O ministro Alexandre de Moraes, do Supremo Tribunal Federal (STF), suspendeu por 90 dias as visitas do senador Flávio Bolsonaro (PL-RJ) ao pai, o ex-presidente Jair Bolsonaro. Com a medida, o parlamentar deverá permanecer sem contato presencial com o pai até depois do primeiro turno das eleições, marcado para 4 de outubro
A decisão foi tomada após Flávio divulgar, durante uma transmissão pela internet, uma carta escrita por Jair Bolsonaro. No documento, o ex-presidente manifestava apoio à pré-candidatura do filho à Presidência da República e defendia a união de seus aliados políticos em torno do senador.
Para Moraes, a publicação representou um descumprimento das regras impostas a Jair Bolsonaro, que está proibido de utilizar redes sociais tanto diretamente quanto por intermédio de outras pessoas. O ministro considerou que o direito de visita foi usado para permitir a divulgação de uma mensagem de caráter político-eleitoral.
O caso também foi encaminhado ao Ministério Público Eleitoral, que deverá avaliar se a leitura e a publicação da carta podem configurar propaganda eleitoral antecipada. Na avaliação apresentada na decisão, algumas expressões utilizadas no documento teriam sentido semelhante a um pedido de apoio eleitoral.
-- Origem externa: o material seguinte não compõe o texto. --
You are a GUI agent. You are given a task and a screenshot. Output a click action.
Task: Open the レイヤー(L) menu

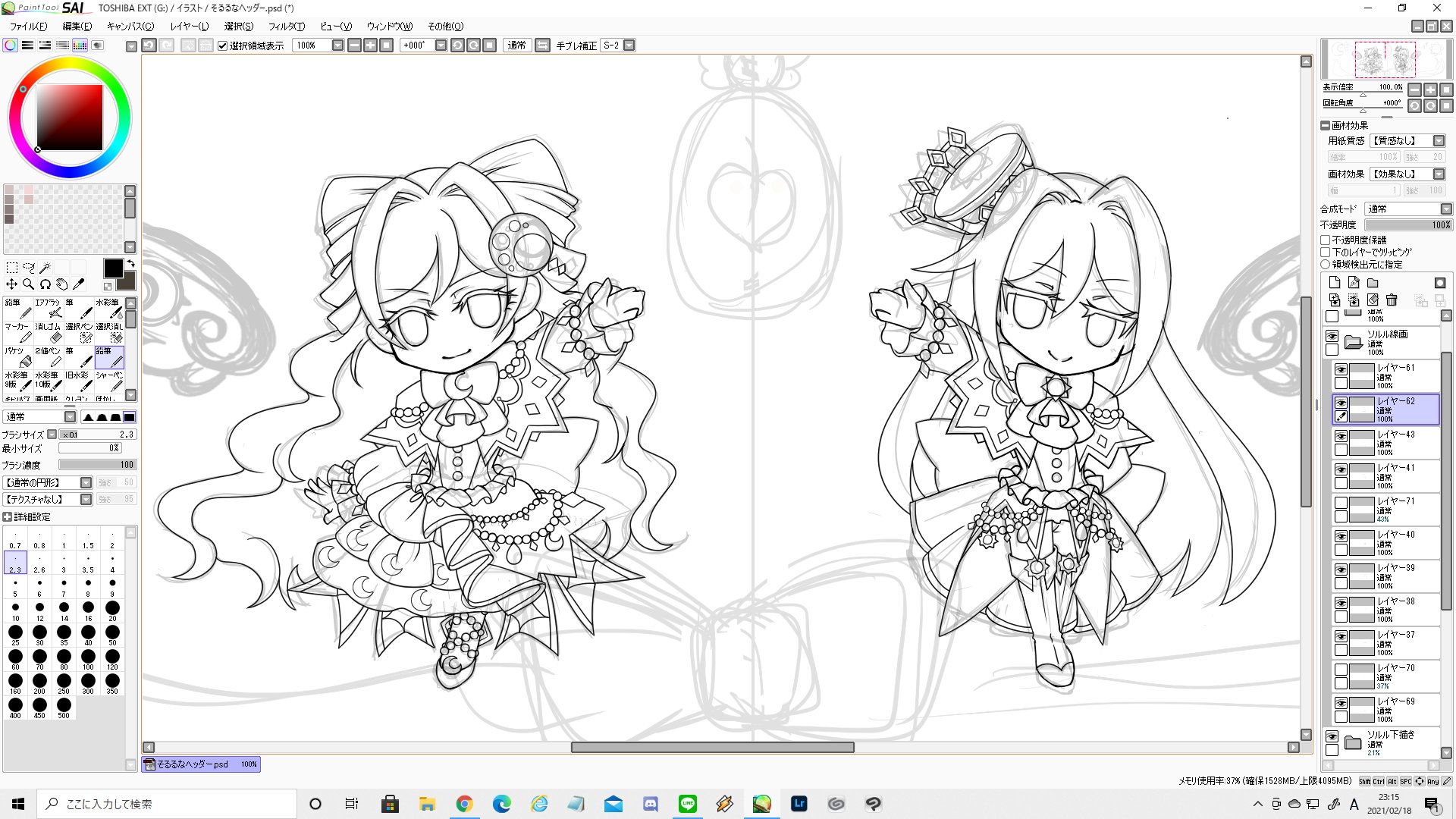(189, 26)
A restrição ocorre em um momento estratégico para Flávio Bolsonaro, que participa da organização de alianças e palanques estaduais para a disputa presidencial. O afastamento poderá limitar as conversas presenciais com o ex-presidente, que ainda exerce influência sobre partidos e lideranças ligadas ao campo político bolsonarista.
A defesa do senador contestou a determinação, classificando-a como ilegal e inconstitucional. Os advogados afirmaram que a medida viola direitos de convivência familiar e de comunicação entre advogado e cliente, já que Flávio também integra a equipe jurídica do pai, e informaram que pretendem recorrer da decisão.